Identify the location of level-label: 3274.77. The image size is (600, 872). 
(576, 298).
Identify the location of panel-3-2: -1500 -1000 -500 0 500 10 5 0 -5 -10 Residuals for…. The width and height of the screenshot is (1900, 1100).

* * *

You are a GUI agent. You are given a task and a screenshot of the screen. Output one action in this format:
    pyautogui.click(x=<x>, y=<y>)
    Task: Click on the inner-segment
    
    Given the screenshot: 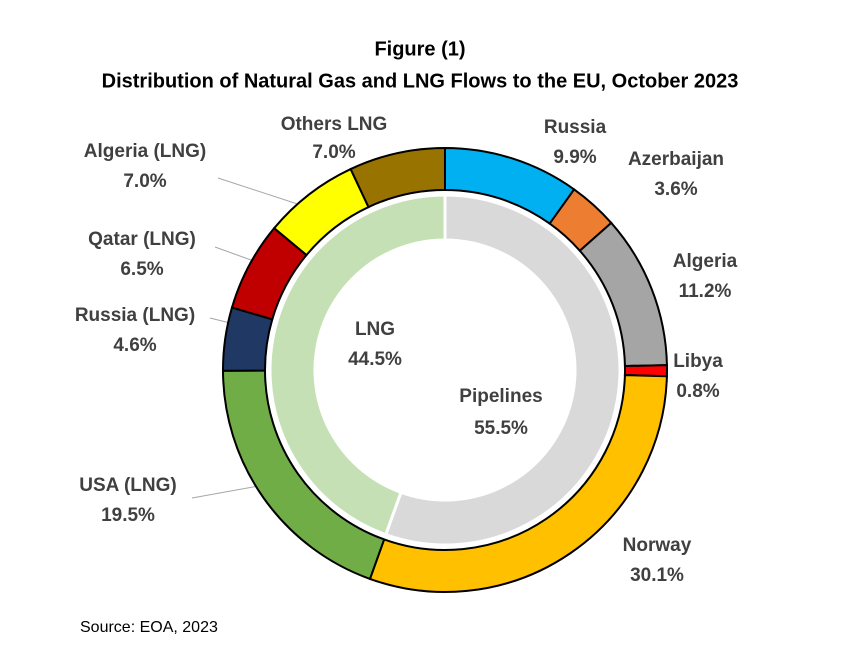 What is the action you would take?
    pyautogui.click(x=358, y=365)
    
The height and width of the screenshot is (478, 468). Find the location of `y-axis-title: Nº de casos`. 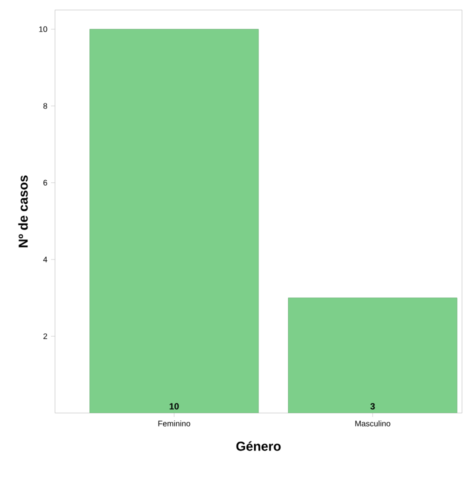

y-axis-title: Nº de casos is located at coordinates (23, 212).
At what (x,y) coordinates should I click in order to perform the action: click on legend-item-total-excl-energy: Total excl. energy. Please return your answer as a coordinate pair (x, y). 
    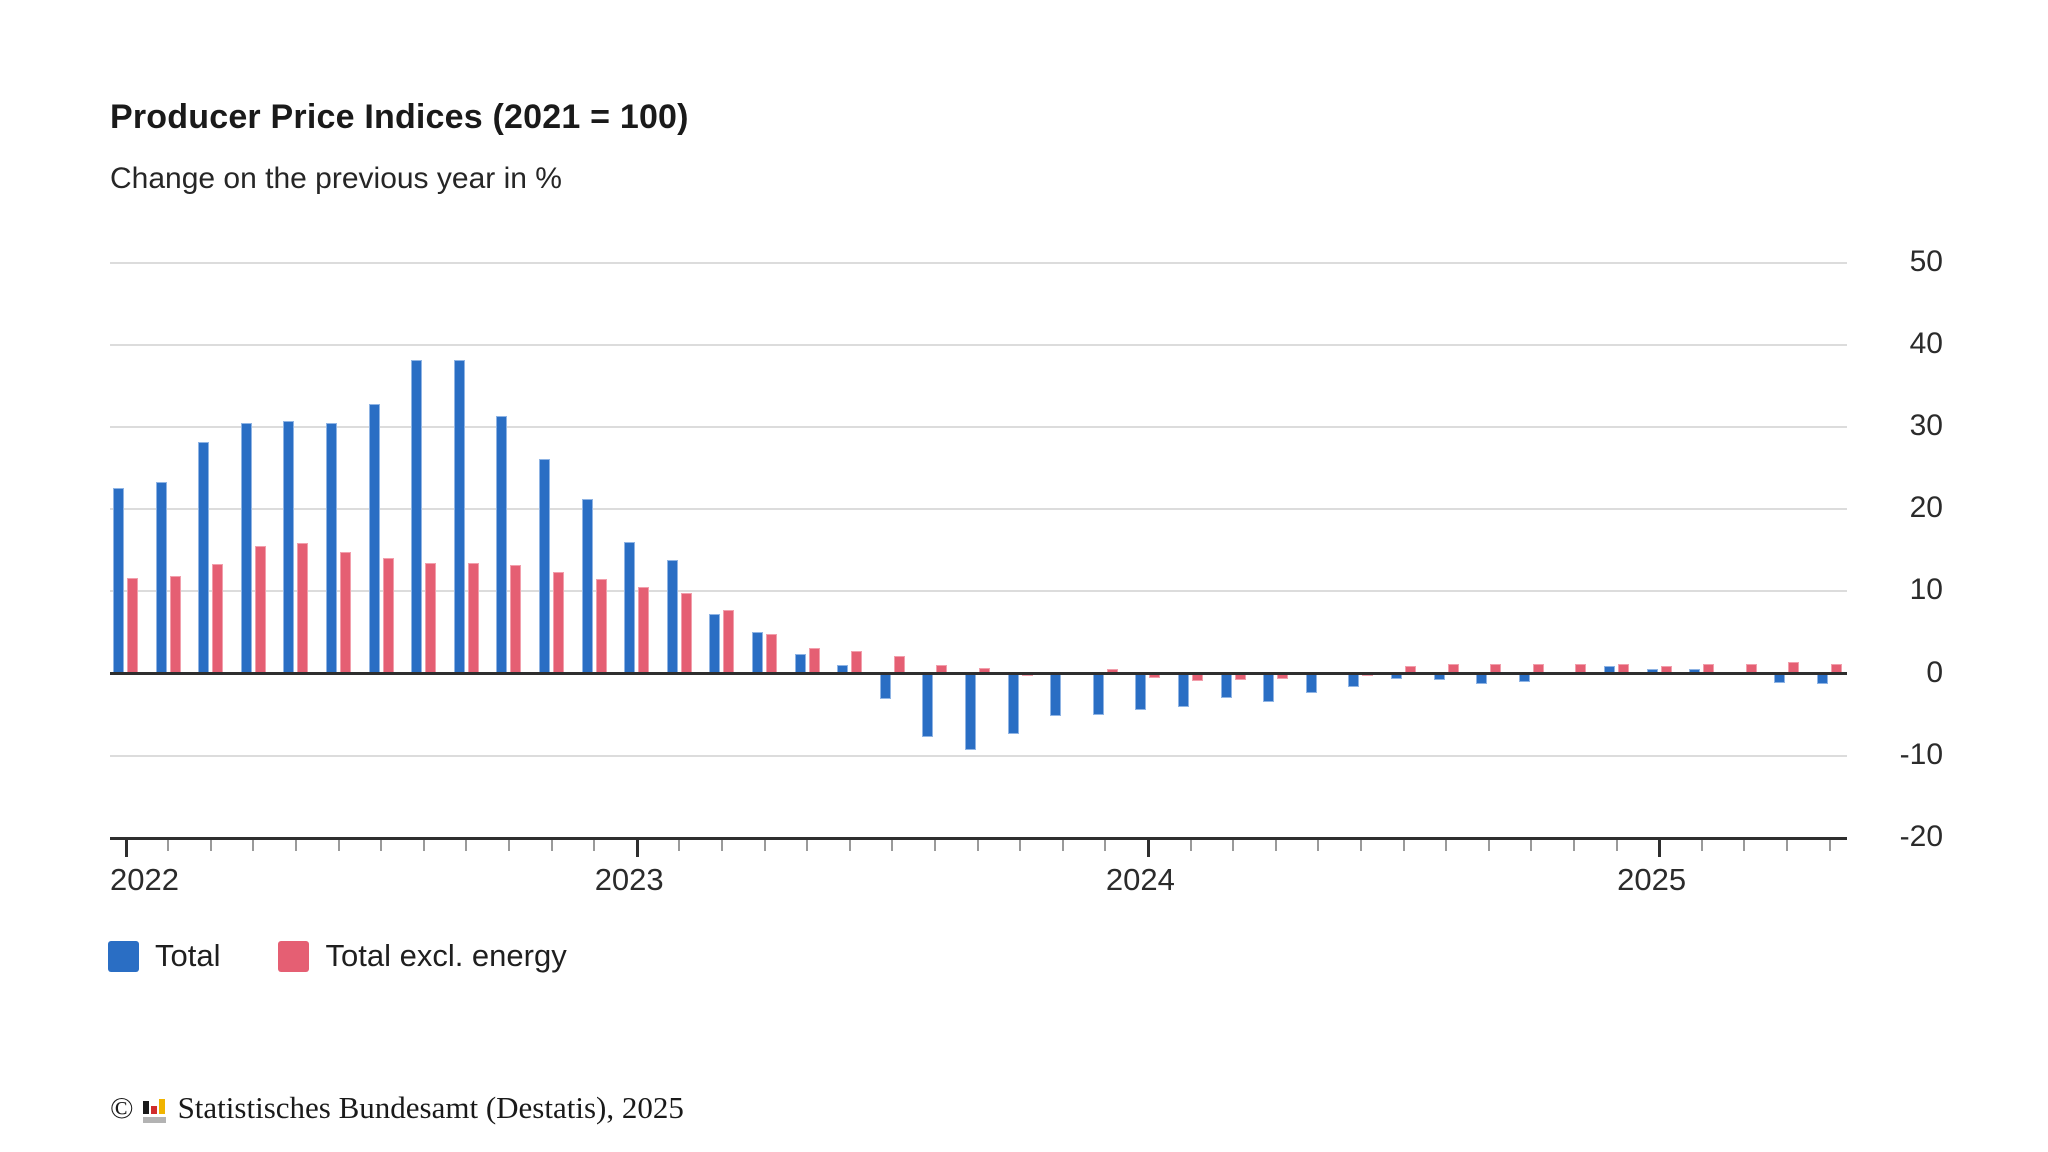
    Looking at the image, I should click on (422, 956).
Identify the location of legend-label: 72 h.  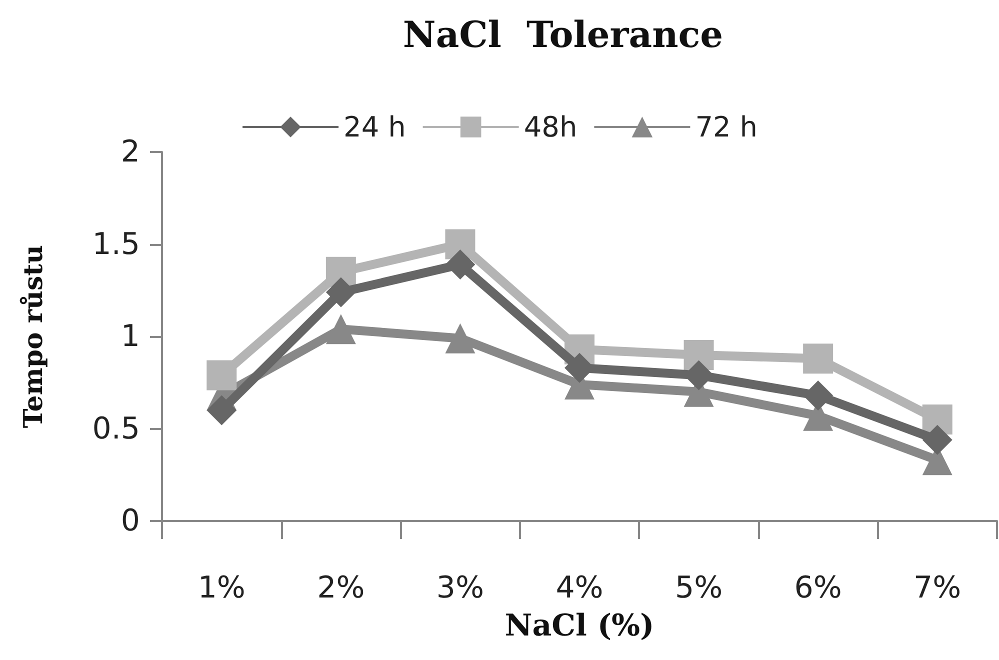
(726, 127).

▸ **Problem statement**:
Copy the data starting at the line with "The height and" and ending after the line with "(726, 127).", swapping "screenshot" for "screen capture" and keeping everything else the same. Leave the pictures out.

▸ **Finished exercise**:
The height and width of the screen capture is (478, 468). Find the location of `y-axis-title: Nº de casos`. 

y-axis-title: Nº de casos is located at coordinates (23, 212).
At what (x,y) coordinates should I click in order to perform the action: click on legend-item-total-excl-energy: Total excl. energy. Please return your answer as a coordinate pair (x, y). 
    Looking at the image, I should click on (422, 956).
Identify the location of legend-label: 72 h.  
(726, 127).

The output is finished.